All events are in the Black Box unless otherwise noted. The ticket price of weekday lunchtime events includes lunch.

Music

Thu 2 Jan at 1pm // String quartet Scala Strings – graduates of the Youth Ulster Orchestra – with classical and contemporary music. £6.

Fri 3 Jan at 1pm // Songtrist and violinist Niamh Dunne (in Irish trad band Beoga) playing material from her first solo album Portraits. With Sean Og Graham and Trevor Hutchinson. £6. [quick review]

Thu 9 Jan at 1pm // Chris Braniff is The Young Shadow as “this teen guitar prodigy from Larne” plays the hits from the 60s legends. Backed by The Shadowmen. £6

Thu 9 Jan at 8pm // Smoke Fairies are a duo with a “mix of ethereal vocal harmonies and swamp-land guitars … as seemingly contradictory as the rolling hills of the pair’s native Sussex and the foothills of the Appalachian mountains”. £8.

Fri 10 Jan at 1pm // Tucan’s musical genre-crossing instrumental tunes are familiar to Electric Picnic festival audiences with the interpretations of 90s and 00s dance classics. £6.

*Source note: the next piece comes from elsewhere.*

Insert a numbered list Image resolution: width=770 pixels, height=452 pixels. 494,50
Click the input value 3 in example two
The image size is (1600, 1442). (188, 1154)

Sat 18 Jan at 3pm // Abbabelle Chvostek is a former Wailin’ Jenny and will be belting out her “joyful, anthemic, and unabashedly political collection of songs revealing her passion for social justice and musical activism”. £5.

Sun 19 Jan at 2pm // Northern Ireland’s LGBT choir QUIRE will fill the Black Box with contemporary hits and old favourites. £5

Comedy, Theatre & Spoken Word

Sun 5 Jan at 2pm // John Hegley – New & Selected Potatoes // Poet, comic, singer, songwriter and glasses-wearer …. with seriously funny, cleverly comic poems on everything from love, family, France, art and the sea to dogs, dads, gods, carrots, spectacles and – of course – potatoes. £8. [quick review]

Tue 7 Jan at 1pm and 8pm // Terry Christian: Naked Confessions of a Recovering Catholic lifts the lid on the outspoken TV presenters upbringing, Manchester, The Word and Celebrity Big Brother. £6 (1pm), £8 (8pm). [quick review]

Wed 8 Jan at 1pm // Mark Grist: Rogue Teacher tells the story of a 30 year old supply teacher who defeated a “teenage grime artist” in a rap battle, bringing on-the-hoof poetry to a war of words. Yet the educational establishment weren’t so enthusiastic about his success. Warning, contains poetry. £6 [quick review]

Sun 12 Jan at 4pm in The Black Box Green Room // The Pervert’s Guide to Ideology is a “wildly entertaining romp through the crossroads of cinema and philosophy” by “cultural theorist superstar Slavoj Žižek” as he explains how epochal movies reinforce prevailing ideologies. What hidden Catholic teachings lurk at the heart of The Sound of Music? What are the fascist political dimensions of Jaws? And lots, lots more. £4.

Tue 14 Jan at 8pm // Not the Messiah is the one man show by actor George Telfer, “an extraordinary quest for the holy meaning of life of a very naughty boy”, namely the only non-living member of Monty Python’s Flying Circus Graham Chapman.

Wed 15 Jan at 1pm // Lee Ridley aka Lost Voice Guy was diagnosed with cerebral palsy as a child. He embraces his disability and uses his iPad to great comic effect as he makes himself heard. The programme says “this guy will leave you speechless”. £6.

Wed 15 Jan at 8pm in The Black Box Green Room // In the Dark is described as “a communal listening experience which celebrates the world’s best radio” with RTE’s acclaimed radio producer Ronan Kelly and “a wealth of BBC and Independent wireless obsessives for a bespoke evening of radio. Admission free, no booking required.

Wed 22 Jan at 1pm and 8pm // Julie Madly Deeply takes songs from Julie Andrews’ musicals (Mary Poppins, The Sound of Music and My Fair Lady) and intertwines them with stories and anecdotes about the star’s life. A cheeky yet affectionate cabaret performed by Sarah-Louise Young and musical director Michael Roulston. £6 (1pm), £8 (8pm).

Thu 23 Jan at 1pm // Stand-up comic Nat Luurtsema will entertain with her first solo show in three years Here She Be! £6.

Fri 24 Jan at 1pm // The Whinge, The Nordie & The Geek sees three new generation NI comics – Ruaidhrí Ward, Shane Todd and Lorcan McGrane – given seventeen and a half minutes each to cheer up the lunchtime audience. £6.